------ Input

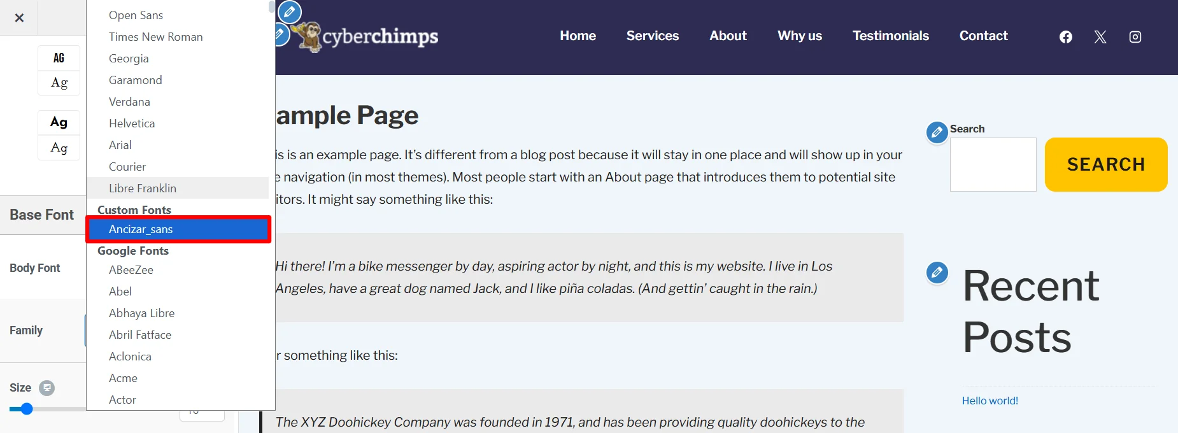Choose Libre Franklin from the font list
This screenshot has width=1178, height=433.
pyautogui.click(x=178, y=188)
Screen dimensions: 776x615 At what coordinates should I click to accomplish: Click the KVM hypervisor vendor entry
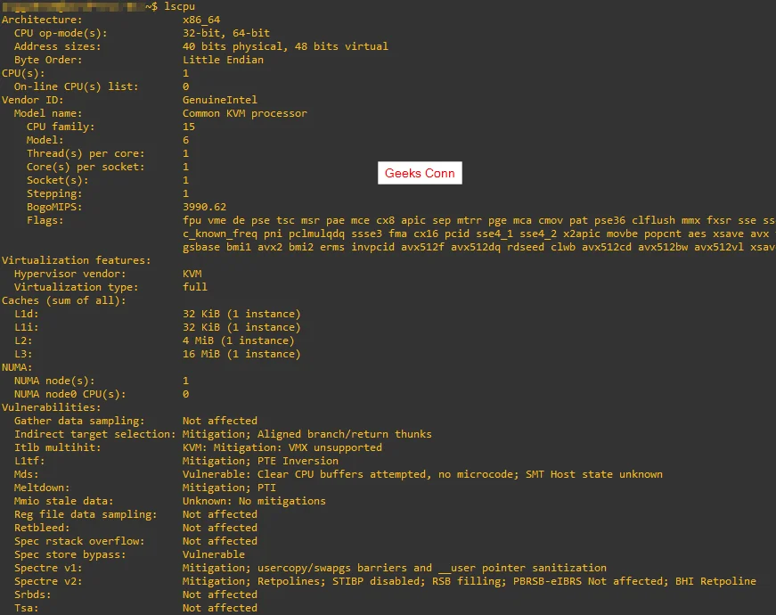click(193, 274)
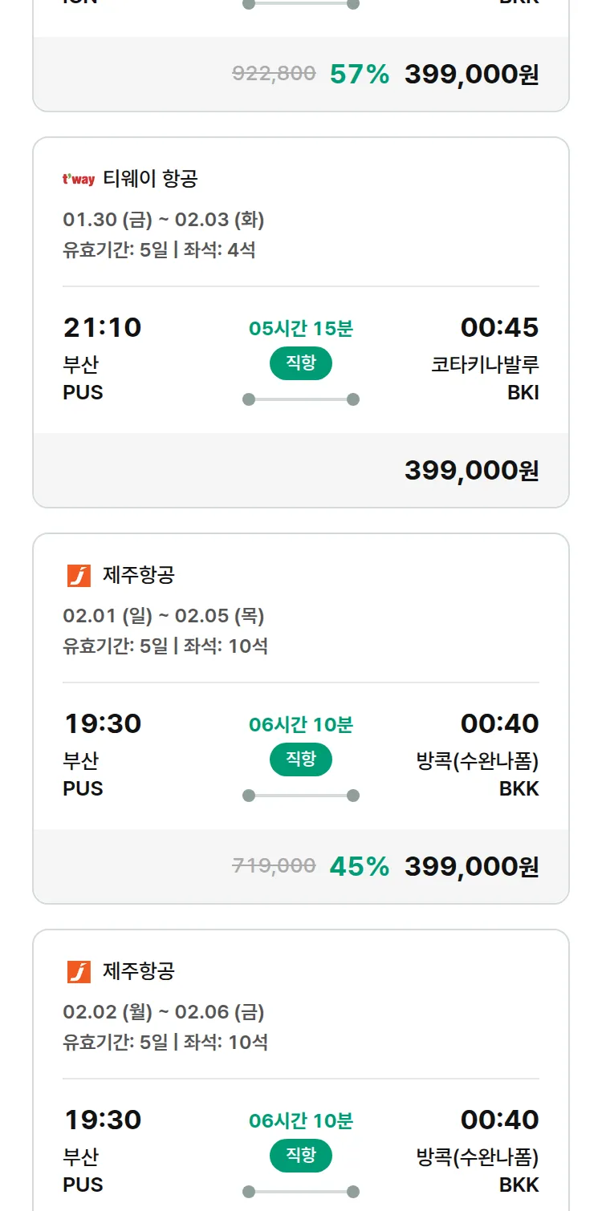The height and width of the screenshot is (1211, 602).
Task: Tap 직항 badge on the T'way flight
Action: point(301,363)
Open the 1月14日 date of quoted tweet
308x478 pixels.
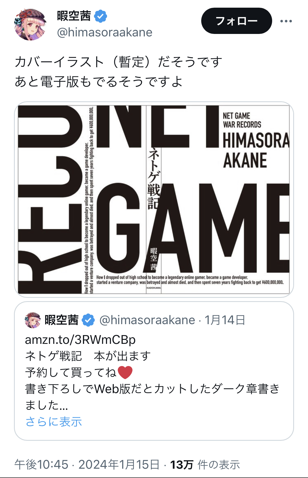225,320
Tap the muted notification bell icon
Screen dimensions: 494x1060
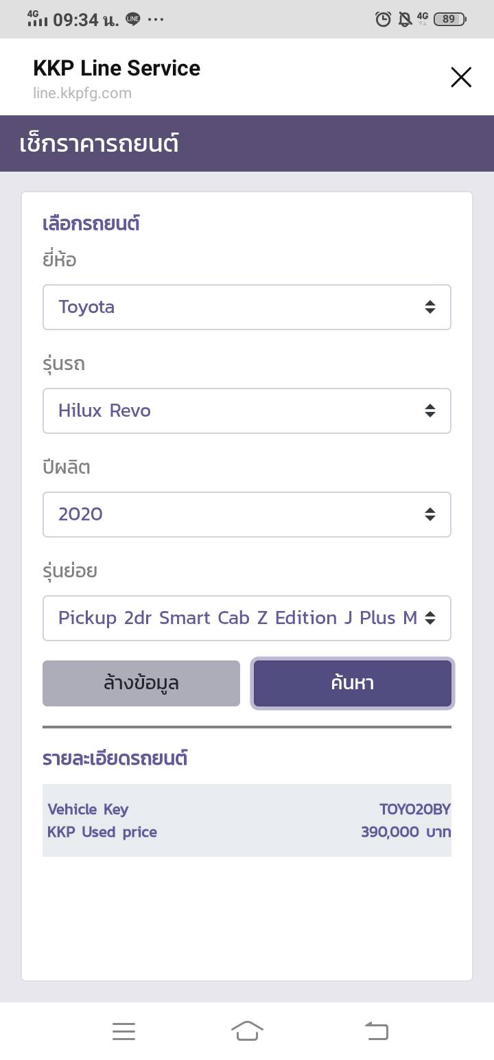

------------

Exactly restate the lines from the one holding "308x478 pixels." to the final line of the records above, including both and excluding pictures.

**Expected answer**
308x478 pixels.
225,320
Tap the muted notification bell icon
Screen dimensions: 494x1060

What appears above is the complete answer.